* Task requirements: Output every record exactly, and nothing more.

* Supplied data:
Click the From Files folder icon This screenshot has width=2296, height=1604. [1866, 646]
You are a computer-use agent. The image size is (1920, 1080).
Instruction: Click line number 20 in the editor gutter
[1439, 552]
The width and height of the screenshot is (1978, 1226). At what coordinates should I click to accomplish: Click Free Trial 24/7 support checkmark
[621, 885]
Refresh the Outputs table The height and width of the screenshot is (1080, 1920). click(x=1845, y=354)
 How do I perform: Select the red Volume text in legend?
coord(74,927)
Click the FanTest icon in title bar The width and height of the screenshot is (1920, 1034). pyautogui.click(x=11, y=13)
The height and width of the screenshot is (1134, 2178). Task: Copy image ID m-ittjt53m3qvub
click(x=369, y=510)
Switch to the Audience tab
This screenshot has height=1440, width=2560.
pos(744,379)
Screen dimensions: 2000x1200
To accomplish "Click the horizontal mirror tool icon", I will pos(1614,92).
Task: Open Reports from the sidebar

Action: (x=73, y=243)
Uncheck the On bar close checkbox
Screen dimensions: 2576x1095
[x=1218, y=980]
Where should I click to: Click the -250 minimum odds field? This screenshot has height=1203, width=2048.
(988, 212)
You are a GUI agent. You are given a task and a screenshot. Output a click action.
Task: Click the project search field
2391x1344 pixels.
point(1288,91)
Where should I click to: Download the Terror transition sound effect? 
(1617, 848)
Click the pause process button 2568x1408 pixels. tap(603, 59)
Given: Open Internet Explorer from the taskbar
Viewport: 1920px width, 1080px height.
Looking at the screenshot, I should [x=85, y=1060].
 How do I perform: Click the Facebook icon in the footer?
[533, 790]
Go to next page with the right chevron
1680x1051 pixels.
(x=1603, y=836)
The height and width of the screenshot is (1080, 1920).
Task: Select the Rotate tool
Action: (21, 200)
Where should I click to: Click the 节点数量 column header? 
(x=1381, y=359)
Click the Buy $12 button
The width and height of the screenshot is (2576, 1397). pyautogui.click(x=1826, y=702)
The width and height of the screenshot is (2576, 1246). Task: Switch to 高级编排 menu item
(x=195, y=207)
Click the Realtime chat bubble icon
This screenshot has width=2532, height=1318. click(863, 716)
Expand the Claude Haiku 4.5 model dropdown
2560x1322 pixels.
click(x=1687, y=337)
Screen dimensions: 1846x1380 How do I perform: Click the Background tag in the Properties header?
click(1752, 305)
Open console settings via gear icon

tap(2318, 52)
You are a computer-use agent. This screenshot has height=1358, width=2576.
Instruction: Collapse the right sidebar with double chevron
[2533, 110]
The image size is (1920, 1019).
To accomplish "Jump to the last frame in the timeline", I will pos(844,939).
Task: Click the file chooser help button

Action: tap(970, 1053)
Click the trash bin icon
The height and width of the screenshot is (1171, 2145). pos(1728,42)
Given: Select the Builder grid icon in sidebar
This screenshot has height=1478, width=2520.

* Expected output:
Click the From Files folder icon This screenshot has width=2296, height=1604. [1866, 646]
You are a computer-use agent. The image size is (1920, 1080).
Instruction: Click line number 20 in the editor gutter
[1439, 552]
The width and height of the screenshot is (1978, 1226). At what coordinates should I click to accomplish: Click Free Trial 24/7 support checkmark
[621, 885]
Refresh the Outputs table The height and width of the screenshot is (1080, 1920). click(x=1845, y=354)
 How do I perform: Select the red Volume text in legend?
coord(74,927)
Click the FanTest icon in title bar The width and height of the screenshot is (1920, 1034). pyautogui.click(x=11, y=13)
The height and width of the screenshot is (1134, 2178). Task: Copy image ID m-ittjt53m3qvub
click(x=369, y=510)
Switch to the Audience tab
This screenshot has height=1440, width=2560.
pos(744,379)
Screen dimensions: 2000x1200
To accomplish "Click the horizontal mirror tool icon", I will pos(1614,92).
Task: Open Reports from the sidebar

Action: (x=73, y=243)
Uncheck the On bar close checkbox
Screen dimensions: 2576x1095
[x=1218, y=980]
Where should I click to: Click the -250 minimum odds field? This screenshot has height=1203, width=2048.
(988, 212)
You are a GUI agent. You are given a task and a screenshot. Output a click action.
Task: Click the project search field
2391x1344 pixels.
point(1288,91)
Where should I click to: Download the Terror transition sound effect? 
(1617, 848)
Click the pause process button 2568x1408 pixels. tap(603, 59)
Given: Open Internet Explorer from the taskbar
Viewport: 1920px width, 1080px height.
Looking at the screenshot, I should [x=85, y=1060].
 How do I perform: Click the Facebook icon in the footer?
[533, 790]
Go to next page with the right chevron
1680x1051 pixels.
(x=1603, y=836)
The height and width of the screenshot is (1080, 1920).
Task: Select the Rotate tool
Action: (21, 200)
Where should I click to: Click the 节点数量 column header? 
(x=1381, y=359)
Click the Buy $12 button
The width and height of the screenshot is (2576, 1397). pyautogui.click(x=1826, y=702)
The width and height of the screenshot is (2576, 1246). Task: Switch to 高级编排 menu item
(x=195, y=207)
Click the Realtime chat bubble icon
This screenshot has width=2532, height=1318. click(863, 716)
Expand the Claude Haiku 4.5 model dropdown
2560x1322 pixels.
click(x=1687, y=337)
Screen dimensions: 1846x1380 How do I perform: Click the Background tag in the Properties header?
click(1752, 305)
Open console settings via gear icon

tap(2318, 52)
You are a computer-use agent. This screenshot has height=1358, width=2576.
Instruction: Collapse the right sidebar with double chevron
[2533, 110]
The image size is (1920, 1019).
To accomplish "Jump to the last frame in the timeline", I will pos(844,939).
Task: Click the file chooser help button

Action: tap(970, 1053)
Click the trash bin icon
The height and width of the screenshot is (1171, 2145). pos(1728,42)
Given: Select the Builder grid icon in sidebar
This screenshot has height=1478, width=2520.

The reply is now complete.